Onto my question, why is all matter* (anything that takes up space and has mass) in the universe, not found at its lowest state of potential energy? Now, I warn you, there will be many related sub-questions throughout this post.

In the past, people have answered this question by saying that matter that is already at a higher potential energy state can be trapped there due to 'barriers', analogous (I imagine) to a table carrying an object, preventing it from falling. Firstly, this does not answer my question, which is more concerned with why the object got on the table in the first place, more on this is below.

Secondly, the next sub-questions follow: how does some matter prevent other matter from reaching a lower potential energy state? What distinguished the matter being prevented from reaching a lower potential energy state, from the matter preventing it? Side note: it would be nice to know the formal name for these 'barriers' or 'preventative matter'. Does the matter preventing the other matter from reaching a lower potential energy state, exchange energy with the matter it is 'blocking'?

My thinking: theoretically, if some matter loses energy (it will go to a lower potential energy state), other matter will absorb this energy (it will go to a higher potential energy state). Which makes me wonder, why does/did matter exchange energy whatsoever? Such energy transfer, would lead to some matter going to a higher potential energy state and other matter going to a lower potential energy state? Why is all the energy in the universe not evenly dispersed between matter? Why does energy transfer or more generally, energy exist? What is 'energy'?

How can some matter decide to exert energy? For example, when an organism decides to lift its limb against gravity.

As you can imagine, these questions cause me immense confusion in the context of understanding Biological phenomena at any scale, including at the scales of Chemistry and Physics (especially since these subject are essentially one whole, as the distinctions between these subjects are arbitrary).
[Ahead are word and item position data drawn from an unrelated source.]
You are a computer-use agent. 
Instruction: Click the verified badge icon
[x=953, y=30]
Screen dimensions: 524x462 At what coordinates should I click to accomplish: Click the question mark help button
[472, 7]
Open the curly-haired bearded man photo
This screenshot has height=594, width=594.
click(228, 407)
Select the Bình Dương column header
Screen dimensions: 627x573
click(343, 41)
My confusion is exacerbated by the alleged fact that Biological matter is found at a higher potential energy state compared to 'non-living' matter, why is this the case?

My following 'philosophical thoughts' (if you can call them that), it is probably more useful to see them as an insight into my way of thinking, add to my own confusion (these questions may arise from my critical lack of understanding of the fundamental concepts of knowledge, science and physics) or maybe they highlight gaps in human understanding (which I do not claim or believe they do).

Philosophy: I must admit that I do not what mass is exactly (relevant because my question is to do with matter*), because I have not studied physics and partly because I believe, like all definitions, words and concepts (abstract ideas), 'mass' is arbitrary (here I define arbitrary as: anything resulting from personal choice). It seems logical to me, that the distinctions humans and all other living organisms make between any two things (by using the word 'things', I am implying distinction exists outside of consciousness), must be a product of personal choice. In other words, we (i.e., humans and other living organisms. Side note: this is itself a distinction that does not necessarily exist outside of our consciousness, I for one, personally, do not see a reasonable distinction between living organisms) make distinctions between 'things', which we arbitrarily define (perhaps for an evolutionarily advantageous reason), the 'universe' excluding living organisms, does not. However, under my 'logical' reasoning, if the distinction between 'life' and 'non-life' is also arbitrary, (we can be seen as a part of the universe, or indifferent from the universe, either way, our consciousness is a part of the universe, or is the universe, and thus, our concepts, definitions and words do exist in the universe, as do the concepts, definitions and words of other individuals and living organisms) then all of these possible arbitrary distinctions exist in the universe.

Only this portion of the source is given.